Balancing debtor payments – principle and exceptions

It is the debtor’s responsibility to regulate obligations. Generally, it can be stated that the obligations are regulated every day and at any time. The universality of this process creates the need to draw attention to the rights and obligations of the parties. Paweł Dyrduł, a lawyer from KG Legal Kiełtyka Gładkowski Sp.p with its registered office in Krakow, discusses the principle of balancing the debtor’s payments and the exceptions provided for by Polish law.

Principle of the debetor’s will

The issue of balancing debtor’s contributions in Polish law does not appear to be a major problem. The legislator, by constructing the provisions of the Civil Code, has adopted the principle that the debtor has the right to indicate what obligation he pays the payment. However, this entitlement is only due to him if the conditions laid down in art. 451 Civil Code premises. The first is to own several debts of the same kind, and the second is that payment have to repay the same creditor. The multiplicity of debts is to be understood as the obligation of the debtor in a single obligation relationship. The obligations owed by the debtor should have the characteristics that mark them as separate obligations, so their regulation in the law should be equated with the fulfillment of various benefits. When these conditions are met, the debtor will have the right to indicate which debt he repayes. The debtor can communicate to the creditor his will in any form. As a rule, the creditor has no right to oppose the will of the debtor, cannot refuse to fulfill his will. However, when it is allowed to fall into a delay.

Exception from the principle of will – the creditor’s entitlement

However, the second sentence of art. 451 §1 Civil Code is an exception to the principle of the debtor’s will. It grants a creditor the right to effectively enforce the debtor’s right to indicate for which debt the payment is made. The creditor has the right to satisfy claims from the case of debt-related debts and the outstanding principal. By definition of debt-related debts, the legislator understands first of all the costs of proceedings, and the outstanding principals are, for example, outstanding installments. If the creditor has exercised the right conferred on him by the legislator, thus making the debtor’s payment of the other receivable instead of on the indicated debt, assuming that the payment was made against charges or principal payments, the debtor is not entitled to object.

Position of the Polish Supreme Court

The problem of balancing the debtor’s payments according to the second sentence of art. 451 §1 Civil Code was the subject of a judgment of the Polish Supreme Court of 4 November 2016 (I CSK 732/15). The Polish Supreme Court stated in its ruling that the creditor is not obliged under art. 451 Civil Code to notify the debtor of the fact that his payment has been made in respect of overdue payments or outstanding principal. It is the debtor’s duty to obtain information from the creditor whether his payment was actually paid according to his will. Silence of the creditor is not considered as confirmation. The creditor loses his entitlement to a different account from the debtor’s will to settle the payment if he confirms the payment as indicated by the debtor. The Polish Supreme Court also notes that the creditor’s entitlement, as expressed in art. 451 §1 sentence 2 Civil Code it also applies to a debtor who has only one debt against the creditor and is composed of principal and overdue interest (a maiori ad minius).

Protecting the creditor’s interests

Ratio legis to introduce such a right in favor of the creditor was to protect his rights, property claims. The right to make payments to the statutory accounts receivable, i.e. de facto the right to modify the debtor’s will, has been introduced in view of the fact that the claim for entitlement to undischarged or overdue principal is time-barred for less than the principal benefit. It is thus protecting the creditor’s interests.

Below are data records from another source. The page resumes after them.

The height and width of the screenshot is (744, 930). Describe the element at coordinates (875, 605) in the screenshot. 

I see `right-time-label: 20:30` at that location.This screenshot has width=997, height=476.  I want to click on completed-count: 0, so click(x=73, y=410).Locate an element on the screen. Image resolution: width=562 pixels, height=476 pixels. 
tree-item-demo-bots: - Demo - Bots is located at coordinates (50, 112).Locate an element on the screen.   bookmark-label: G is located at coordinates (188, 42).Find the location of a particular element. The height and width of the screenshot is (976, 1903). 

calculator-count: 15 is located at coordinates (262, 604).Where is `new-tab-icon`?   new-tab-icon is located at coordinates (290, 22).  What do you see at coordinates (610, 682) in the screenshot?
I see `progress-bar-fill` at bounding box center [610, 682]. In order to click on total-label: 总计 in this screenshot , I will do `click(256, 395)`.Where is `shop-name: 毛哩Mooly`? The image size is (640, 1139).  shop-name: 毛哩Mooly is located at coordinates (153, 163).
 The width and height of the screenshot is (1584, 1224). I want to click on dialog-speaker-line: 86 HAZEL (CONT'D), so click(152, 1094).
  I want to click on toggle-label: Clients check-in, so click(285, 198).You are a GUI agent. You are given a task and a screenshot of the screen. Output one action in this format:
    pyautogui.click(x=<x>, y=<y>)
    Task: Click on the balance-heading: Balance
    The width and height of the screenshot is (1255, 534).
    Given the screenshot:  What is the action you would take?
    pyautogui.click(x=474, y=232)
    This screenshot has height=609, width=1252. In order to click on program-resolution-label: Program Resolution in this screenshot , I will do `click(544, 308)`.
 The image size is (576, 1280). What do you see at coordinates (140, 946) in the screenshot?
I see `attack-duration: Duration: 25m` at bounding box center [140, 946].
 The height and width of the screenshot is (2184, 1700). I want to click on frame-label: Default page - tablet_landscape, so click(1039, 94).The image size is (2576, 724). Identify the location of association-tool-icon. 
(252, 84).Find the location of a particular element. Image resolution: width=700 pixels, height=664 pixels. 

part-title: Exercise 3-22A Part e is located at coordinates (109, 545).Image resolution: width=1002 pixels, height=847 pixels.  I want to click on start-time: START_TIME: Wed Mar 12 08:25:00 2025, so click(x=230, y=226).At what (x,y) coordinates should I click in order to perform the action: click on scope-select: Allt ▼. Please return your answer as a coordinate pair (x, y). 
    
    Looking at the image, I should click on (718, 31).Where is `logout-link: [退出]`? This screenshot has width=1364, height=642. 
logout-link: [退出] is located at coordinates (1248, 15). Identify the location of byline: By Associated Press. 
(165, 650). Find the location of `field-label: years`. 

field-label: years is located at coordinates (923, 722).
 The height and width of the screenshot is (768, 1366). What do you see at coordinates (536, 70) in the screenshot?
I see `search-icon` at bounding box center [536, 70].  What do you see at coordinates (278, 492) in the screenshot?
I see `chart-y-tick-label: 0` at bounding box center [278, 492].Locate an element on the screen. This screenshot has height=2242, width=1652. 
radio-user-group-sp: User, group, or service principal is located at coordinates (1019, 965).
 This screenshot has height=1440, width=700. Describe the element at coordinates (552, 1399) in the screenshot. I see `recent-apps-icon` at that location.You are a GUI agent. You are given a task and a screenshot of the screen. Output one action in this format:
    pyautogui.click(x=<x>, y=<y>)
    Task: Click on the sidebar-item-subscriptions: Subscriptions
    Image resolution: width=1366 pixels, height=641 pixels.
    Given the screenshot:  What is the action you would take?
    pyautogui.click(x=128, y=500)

The debtor’s right to express his will, and therefore to indicate to whom the creditor’s debt is to be paid, expires when he has not indicated the debt he wants to meet and accepts the receipt on which the creditor has indicated which of the debts he has received. It is also possible that both the debtor and the creditor will not make a statement to the other party against whom the debt has been paid. Ex lege is then charged for the deferred debt, and if the debtor has a number of obligations with the same creditor against the most deferred debt.

Abstract: liabilities, protection of the debtor and creditor

The article was prepared by KG LEGAL KIEŁTYKA GŁADKOWSKI based in Cracow, Poland, specialising in cross border cases, with its focus on new technologies, IT and life science. It discuesses methods of recording the debtor’s contributions, the principle of the debtor’s will and exceptions.

Paweł Dyrduł, lawyer (specializing in banking law, financial law) from KG LEGAL KIEŁTYKA GŁADKOWSKI – PARTNERSHIP office in Cracow, specializing in cross border issues and servicing life science and IT companies, discusses the basic principle of balancing the debtor’s contributions provided for by Polish law and the exceptions.